TimeSight gets $1 million in funding from New Jersey
MT. LAUREL, N.J.—TimeSight Systems, a maker of software for video surveillance lifecycle management, announced this week a $1 million investment from the New Jersey Economic Development Authority. The NJEDA acts as a sort of publicly funded venture capital firm, and TimeSight officials say the investment is a validation of the company’s momentum in the video surveillance space.
“They look for the same kind of thing that a venture capitalist would look for,” said TimeSight CEO Charles Foley. “A big thriving market—and video surveillance seems to be somewhere between $25 and $40 billion and growing—and an interesting or unique competitive advantage, and our ability to compress video over time and save customers 70 to 90 percent on their storage costs is a very strong competitive differentiator.”
Foley said the $1 million investment does get the state of New Jersey a share of the company, though the investment does not represent an evaluation of the company’s worth. Last October, TimeSight did a $4 million funding round headed by New Venture Partners, based out of Northern New Jersey. “We’re still what you would call a younger company,” Foley said. “For a young company you walk that line of how important is profitability and how important is growth. It takes money to grow. We could be cash-flow positive tomorrow. We could fire people and ride the projects we have now. But our investors have said they want to continue to invest. They’re not worried about profitability. We’ve created about 20 jobs in the last year, and that’s pretty good in this economy.”
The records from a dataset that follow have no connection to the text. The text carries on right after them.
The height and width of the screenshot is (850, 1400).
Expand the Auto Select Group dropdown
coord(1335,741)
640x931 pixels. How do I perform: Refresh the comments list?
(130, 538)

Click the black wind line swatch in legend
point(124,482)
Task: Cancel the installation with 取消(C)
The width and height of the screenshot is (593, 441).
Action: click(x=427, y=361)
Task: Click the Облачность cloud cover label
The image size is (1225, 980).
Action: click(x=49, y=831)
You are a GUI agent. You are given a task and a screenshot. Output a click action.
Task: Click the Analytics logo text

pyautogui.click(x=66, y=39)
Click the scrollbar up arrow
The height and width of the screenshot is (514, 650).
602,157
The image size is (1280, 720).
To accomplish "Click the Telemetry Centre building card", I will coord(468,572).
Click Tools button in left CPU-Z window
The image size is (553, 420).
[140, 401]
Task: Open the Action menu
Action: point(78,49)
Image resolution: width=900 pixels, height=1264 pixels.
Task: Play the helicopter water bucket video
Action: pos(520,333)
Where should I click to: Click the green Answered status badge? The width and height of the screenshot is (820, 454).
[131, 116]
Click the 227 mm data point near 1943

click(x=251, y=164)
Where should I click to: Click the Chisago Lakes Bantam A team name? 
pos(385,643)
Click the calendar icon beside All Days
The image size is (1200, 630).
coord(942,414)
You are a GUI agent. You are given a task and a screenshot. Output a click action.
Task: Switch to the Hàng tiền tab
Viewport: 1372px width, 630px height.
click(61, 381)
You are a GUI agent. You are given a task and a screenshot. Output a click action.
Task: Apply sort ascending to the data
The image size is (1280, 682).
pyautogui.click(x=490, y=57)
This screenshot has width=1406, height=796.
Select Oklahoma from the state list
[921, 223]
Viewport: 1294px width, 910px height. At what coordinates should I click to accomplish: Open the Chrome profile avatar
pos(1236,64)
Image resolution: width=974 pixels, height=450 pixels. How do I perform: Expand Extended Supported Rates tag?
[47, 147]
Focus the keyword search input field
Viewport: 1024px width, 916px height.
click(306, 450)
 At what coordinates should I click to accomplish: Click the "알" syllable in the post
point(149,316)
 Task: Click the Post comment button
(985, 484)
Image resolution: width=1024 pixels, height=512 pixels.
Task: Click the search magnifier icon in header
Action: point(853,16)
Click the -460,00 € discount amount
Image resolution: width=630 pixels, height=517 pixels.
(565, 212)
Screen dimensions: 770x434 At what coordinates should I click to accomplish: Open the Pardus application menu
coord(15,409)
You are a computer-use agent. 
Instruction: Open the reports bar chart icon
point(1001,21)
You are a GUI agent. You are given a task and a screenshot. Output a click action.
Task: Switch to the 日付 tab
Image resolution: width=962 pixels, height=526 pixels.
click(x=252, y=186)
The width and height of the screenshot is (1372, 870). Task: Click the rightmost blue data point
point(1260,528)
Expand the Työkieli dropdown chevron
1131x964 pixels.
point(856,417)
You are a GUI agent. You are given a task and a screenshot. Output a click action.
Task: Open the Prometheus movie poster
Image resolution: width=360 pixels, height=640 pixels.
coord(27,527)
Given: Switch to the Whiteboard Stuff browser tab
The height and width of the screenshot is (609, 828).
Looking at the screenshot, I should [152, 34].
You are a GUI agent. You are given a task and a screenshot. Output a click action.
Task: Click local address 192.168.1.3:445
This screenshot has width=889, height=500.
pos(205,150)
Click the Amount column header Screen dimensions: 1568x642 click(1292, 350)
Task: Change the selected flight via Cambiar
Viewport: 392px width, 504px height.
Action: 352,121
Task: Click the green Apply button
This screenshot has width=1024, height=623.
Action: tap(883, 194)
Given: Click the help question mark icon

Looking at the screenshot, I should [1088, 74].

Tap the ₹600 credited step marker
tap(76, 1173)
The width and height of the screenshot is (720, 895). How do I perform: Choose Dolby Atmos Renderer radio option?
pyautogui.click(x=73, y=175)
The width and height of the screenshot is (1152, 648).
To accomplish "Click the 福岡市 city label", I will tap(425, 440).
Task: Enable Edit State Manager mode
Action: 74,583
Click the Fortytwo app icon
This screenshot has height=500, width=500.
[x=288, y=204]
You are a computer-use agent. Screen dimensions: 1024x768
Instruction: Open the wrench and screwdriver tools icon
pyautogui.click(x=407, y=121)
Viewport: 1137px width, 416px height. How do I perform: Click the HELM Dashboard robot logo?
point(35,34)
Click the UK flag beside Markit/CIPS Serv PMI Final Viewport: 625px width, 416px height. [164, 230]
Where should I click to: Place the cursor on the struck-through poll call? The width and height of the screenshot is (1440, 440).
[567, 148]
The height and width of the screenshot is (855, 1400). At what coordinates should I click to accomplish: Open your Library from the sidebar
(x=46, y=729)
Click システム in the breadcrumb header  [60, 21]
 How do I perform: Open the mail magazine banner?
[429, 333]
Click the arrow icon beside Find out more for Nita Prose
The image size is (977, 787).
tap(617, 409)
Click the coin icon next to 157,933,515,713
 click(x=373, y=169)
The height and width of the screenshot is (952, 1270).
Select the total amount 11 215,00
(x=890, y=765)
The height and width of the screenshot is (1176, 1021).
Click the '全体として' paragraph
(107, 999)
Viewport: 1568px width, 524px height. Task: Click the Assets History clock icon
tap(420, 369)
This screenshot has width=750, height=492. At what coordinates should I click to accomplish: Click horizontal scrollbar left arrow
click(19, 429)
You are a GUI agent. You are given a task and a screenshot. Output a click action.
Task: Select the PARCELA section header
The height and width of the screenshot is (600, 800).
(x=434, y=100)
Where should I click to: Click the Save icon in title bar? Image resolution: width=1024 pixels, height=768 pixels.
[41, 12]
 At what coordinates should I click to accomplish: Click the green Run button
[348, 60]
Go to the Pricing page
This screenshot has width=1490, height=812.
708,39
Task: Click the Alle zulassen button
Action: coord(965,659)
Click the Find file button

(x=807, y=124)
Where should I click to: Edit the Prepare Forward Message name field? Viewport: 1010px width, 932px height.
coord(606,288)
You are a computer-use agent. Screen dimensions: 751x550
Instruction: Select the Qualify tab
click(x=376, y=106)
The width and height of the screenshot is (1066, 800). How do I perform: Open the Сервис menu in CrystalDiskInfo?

Foley said sometime around 2011 the company will evaluate its market share and maybe then focus on maximizing profitability. He also said an acquisition may be a possibility before too long, responding to theories that TimeSight’s technology might be more beneficial as part of a larger video management system instead of as a standalone product.
“We’re a VC-backed company,” Foley said, “so it’s no secret that they’re here to generate more money and get a return out of what they put in ... That comes through two ways, one is that you can be acquired, or, two, you can go public. I’ve done them both ... At this point it’s still very early, but they’re making the investments and they don’t care whether it’s an IPO or an M&A exit ... But we’ve got a killer technology and it’s all software, so it’s going to be very reasonable costs. I think there’s any number of larger companies who can look at the technology and see it’s darn hard to do—maybe we just go acquire that.”